| TASK DETAILS |
With pictures left out, set down exactly the lines from the line containing "Image resolution: width=672" through the last line of the data.
───── GIVEN INFORMATION
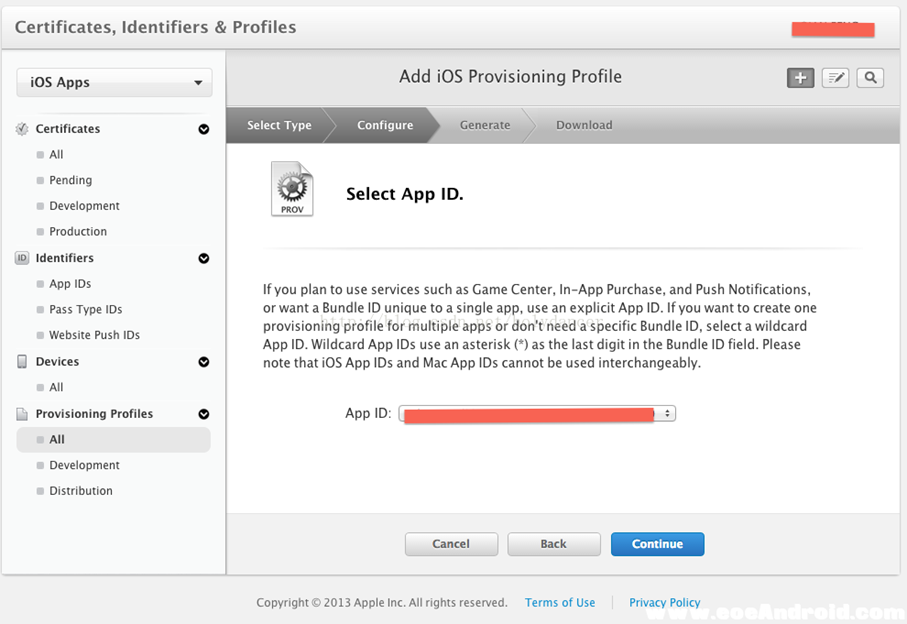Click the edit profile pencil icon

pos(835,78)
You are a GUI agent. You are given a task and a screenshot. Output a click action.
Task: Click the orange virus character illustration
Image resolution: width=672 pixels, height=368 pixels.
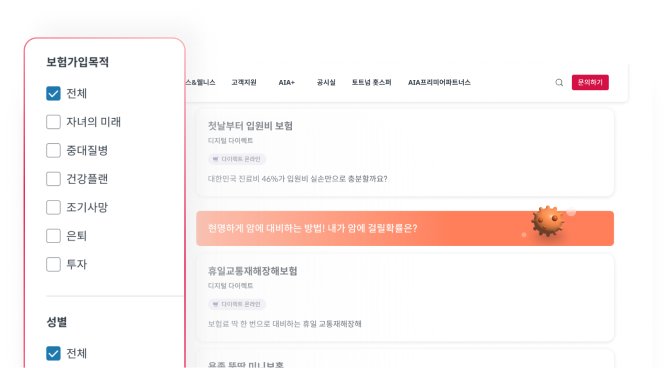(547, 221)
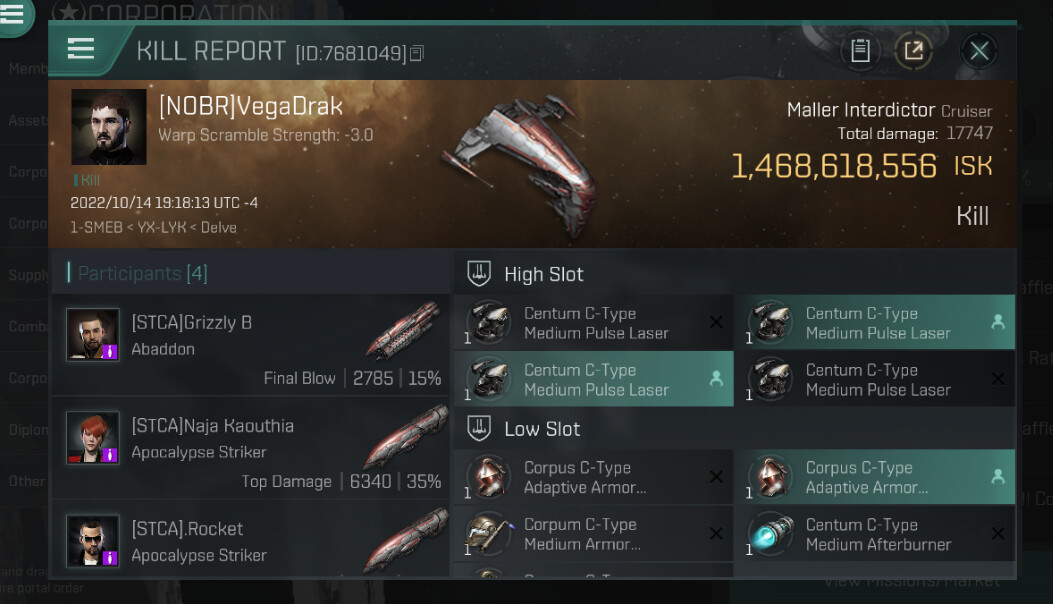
──────────
| TASK RESULT |
Image resolution: width=672 pixels, height=368 pixels.
(547, 221)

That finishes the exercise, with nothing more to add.